The Rhode Island Department of Education will review the submitted plans, and provide feedback by the end of the month, at which point, the plans are expected to be released publicly. School is set to start one month later, on August 31st, according to the new statewide school calendar adopted after the COVID-pandemic forced schools to close in March.

The plans are expected to lay out a litany of new protocols, from when and where masks are required, to the number of students on a bus, to the modification of classrooms to provide for social distancing. School districts were expected to design flexible plans for the fall return, providing for a number three scenarios, full, partial, and limited return to in-person learning.

State education and health officials will determine which reopening plan schools should follow come September. 

Most draft plans are not yet publicly available, but several districts have provided overviews.

In Lincoln, for instance, school officials are proposing 50 percent capacity for all school buildings for the start of the year, even if the state determines that full in-person learning is feasible.

In Providence, the state’s largest school district, tiered scenarios progressively reduce the number of students in buildings, depending on the severity of community spread of COVID-19. If it is deemed safe, all students may be able to return to school buildings. In a partial in-person scenario, K-8 students would continue to enter the buildings, with high school students working remotely on alternating schedules. 

In Bristol-Warren, no full, in-person return to school will not be adopted for middle and high school students, because space limitations would make social distancing impossible. 

State guidelines call for grouping students in pods of up to 30 depending on the reopening scenario. Those groups will be expected to stay together for much of the school day in the case of elementary and middle schools. Stable groups are recommended for high school students should full, in-person school return. In limited and partial scenarios, if stable groups are impossible, school capacity should be reduced. 

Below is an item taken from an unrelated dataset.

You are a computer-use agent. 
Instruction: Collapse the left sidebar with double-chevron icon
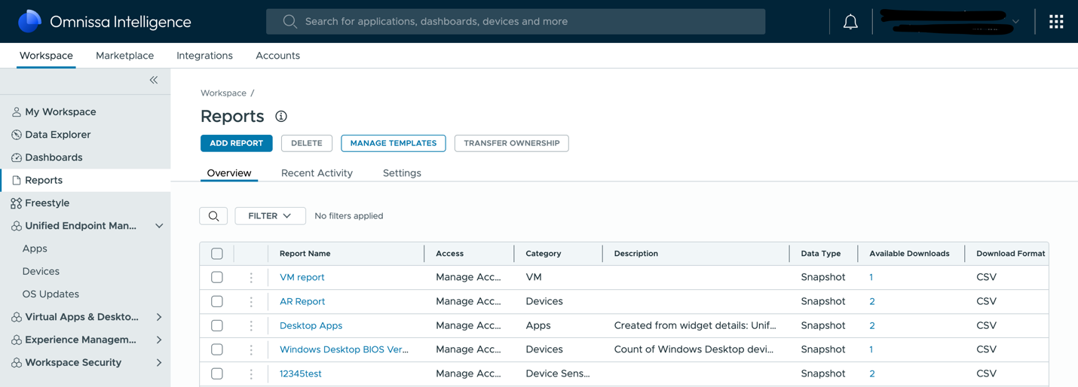[154, 80]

These groups may be assigned specific bathrooms, or lunch areas. 

The plans are also expected to cover the extensive cleaning procedures necessary for an in-person return to school buildings. That includes the disinfecting of highly trafficked surfaces, hands-on spaces like labs and libraries, and expectations for hand sanitizing and washing. 

Teachers and parents are conflicted about going back into schools, but say they hope to avoid a repeat of spring’s distance learning scenario, which was taxing on families and educators. 

In the Bristol-Warren district, a survey of families found more than a third were uncomfortable with a full return to school, and nearly two thirds were uncomfortable with a full return to online classes. 

Teachers say they fear for their safety, and some don’t feel they’ve been provided quality options for continuing to teach remotely. Nationwide polling from the teacher’s union National Association of Teachers, found about half felt concerned about returning. 

NEA-Rhode Island President Larry Purtil says he believes that number to be about the same in Rhode Island. NEARI is the state’s largest teacher’s union. 

Several districts are creating online-only plans, reserved for teachers and students who may have underlying health conditions that make it risky for them to return to class. However it’s unclear whether students and teachers who simply do not feel comfortable returning to school will be allowed to make use of that option. 

All these plans will likely be costly, and ultimately infeasible without a major infusion of cash from the federal government, according to Timothy Duffy, the head of the Rhode Island Association of School committees.

“Whatever plans they draw up need to account for student safety and employee safety,” said Duffy. “And, you know, there's a massive dollar number attached to that.” 

The national School Superintendents Association estimates reopening with new protocols will cost an average district more than $1.7 million. In their assessment an average district has about 3,600 students. Providence has nearly 24,000. 

Congress is currently considering another federal stimulus, as the COVID pandemic continues, that could include $175 billion earmarked for reopening schools.